EXERCISE REQUIREMENTS: Turn the items below into a numbered list with one line per number, and leave out any blank lines.

EXERCISE INPUT:
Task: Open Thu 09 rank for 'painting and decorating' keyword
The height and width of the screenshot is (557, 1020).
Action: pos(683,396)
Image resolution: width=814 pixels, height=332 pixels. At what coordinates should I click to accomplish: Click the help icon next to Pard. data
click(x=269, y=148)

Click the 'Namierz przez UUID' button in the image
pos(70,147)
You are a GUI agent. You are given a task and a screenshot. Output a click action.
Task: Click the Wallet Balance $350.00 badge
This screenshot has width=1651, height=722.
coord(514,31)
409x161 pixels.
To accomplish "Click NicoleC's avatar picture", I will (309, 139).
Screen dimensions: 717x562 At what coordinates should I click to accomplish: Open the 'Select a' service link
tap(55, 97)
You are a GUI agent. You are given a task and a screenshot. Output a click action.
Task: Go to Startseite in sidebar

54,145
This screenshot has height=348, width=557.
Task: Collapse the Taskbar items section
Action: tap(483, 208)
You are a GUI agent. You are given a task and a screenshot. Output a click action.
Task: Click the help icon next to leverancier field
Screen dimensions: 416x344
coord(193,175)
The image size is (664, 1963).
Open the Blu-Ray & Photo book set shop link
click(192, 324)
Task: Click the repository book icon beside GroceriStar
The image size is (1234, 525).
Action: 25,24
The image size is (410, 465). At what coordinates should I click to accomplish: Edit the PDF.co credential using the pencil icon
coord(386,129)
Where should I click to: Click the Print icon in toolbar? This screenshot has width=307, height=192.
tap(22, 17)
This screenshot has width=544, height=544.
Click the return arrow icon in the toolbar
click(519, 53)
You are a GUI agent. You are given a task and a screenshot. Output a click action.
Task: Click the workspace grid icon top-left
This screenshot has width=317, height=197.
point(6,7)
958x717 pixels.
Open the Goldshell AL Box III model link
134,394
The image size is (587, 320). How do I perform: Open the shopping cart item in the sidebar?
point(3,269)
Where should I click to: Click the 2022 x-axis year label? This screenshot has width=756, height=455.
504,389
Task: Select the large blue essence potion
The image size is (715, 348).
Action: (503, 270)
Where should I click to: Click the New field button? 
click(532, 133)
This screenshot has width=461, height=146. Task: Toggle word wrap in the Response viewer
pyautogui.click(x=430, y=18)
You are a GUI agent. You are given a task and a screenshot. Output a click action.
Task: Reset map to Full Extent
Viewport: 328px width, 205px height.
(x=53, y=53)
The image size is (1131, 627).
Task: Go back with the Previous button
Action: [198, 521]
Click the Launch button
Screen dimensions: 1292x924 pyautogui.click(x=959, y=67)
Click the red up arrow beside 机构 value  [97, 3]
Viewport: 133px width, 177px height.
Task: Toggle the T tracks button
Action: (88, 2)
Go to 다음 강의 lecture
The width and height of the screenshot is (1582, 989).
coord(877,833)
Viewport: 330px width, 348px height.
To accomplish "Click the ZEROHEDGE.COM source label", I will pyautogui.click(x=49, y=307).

ANSWER BELOW:
1. Task: Open Thu 09 rank for 'painting and decorating' keyword
2. The height and width of the screenshot is (557, 1020).
3. Action: pos(683,396)
4. Image resolution: width=814 pixels, height=332 pixels. At what coordinates should I click to accomplish: Click the help icon next to Pard. data
5. click(x=269, y=148)
6. Click the 'Namierz przez UUID' button in the image
7. pos(70,147)
8. You are a GUI agent. You are given a task and a screenshot. Output a click action.
9. Task: Click the Wallet Balance $350.00 badge
10. This screenshot has width=1651, height=722.
11. coord(514,31)
12. 409x161 pixels.
13. To accomplish "Click NicoleC's avatar picture", I will (309, 139).
14. Screen dimensions: 717x562 At what coordinates should I click to accomplish: Open the 'Select a' service link
15. tap(55, 97)
16. You are a GUI agent. You are given a task and a screenshot. Output a click action.
17. Task: Go to Startseite in sidebar
18. 54,145
19. This screenshot has height=348, width=557.
20. Task: Collapse the Taskbar items section
21. Action: tap(483, 208)
22. You are a GUI agent. You are given a task and a screenshot. Output a click action.
23. Task: Click the help icon next to leverancier field
24. Screen dimensions: 416x344
25. coord(193,175)
26. The image size is (664, 1963).
27. Open the Blu-Ray & Photo book set shop link
28. click(192, 324)
29. Task: Click the repository book icon beside GroceriStar
30. The image size is (1234, 525).
31. Action: 25,24
32. The image size is (410, 465). At what coordinates should I click to accomplish: Edit the PDF.co credential using the pencil icon
33. coord(386,129)
34. Where should I click to: Click the Print icon in toolbar? This screenshot has width=307, height=192.
35. tap(22, 17)
36. This screenshot has width=544, height=544.
37. Click the return arrow icon in the toolbar
38. click(519, 53)
39. You are a GUI agent. You are given a task and a screenshot. Output a click action.
40. Task: Click the workspace grid icon top-left
41. This screenshot has width=317, height=197.
42. point(6,7)
43. 958x717 pixels.
44. Open the Goldshell AL Box III model link
45. 134,394
46. The image size is (587, 320). How do I perform: Open the shopping cart item in the sidebar?
47. point(3,269)
48. Where should I click to: Click the 2022 x-axis year label? This screenshot has width=756, height=455.
49. 504,389
50. Task: Select the large blue essence potion
51. The image size is (715, 348).
52. Action: (503, 270)
53. Where should I click to: Click the New field button? 
54. click(532, 133)
55. This screenshot has width=461, height=146. Task: Toggle word wrap in the Response viewer
56. pyautogui.click(x=430, y=18)
57. You are a GUI agent. You are given a task and a screenshot. Output a click action.
58. Task: Reset map to Full Extent
59. Viewport: 328px width, 205px height.
60. (x=53, y=53)
61. The image size is (1131, 627).
62. Task: Go back with the Previous button
63. Action: [198, 521]
64. Click the Launch button
65. Screen dimensions: 1292x924 pyautogui.click(x=959, y=67)
66. Click the red up arrow beside 机构 value  [97, 3]
67. Viewport: 133px width, 177px height.
68. Task: Toggle the T tracks button
69. Action: (88, 2)
70. Go to 다음 강의 lecture
71. The width and height of the screenshot is (1582, 989).
72. coord(877,833)
73. Viewport: 330px width, 348px height.
74. To accomplish "Click the ZEROHEDGE.COM source label", I will pyautogui.click(x=49, y=307).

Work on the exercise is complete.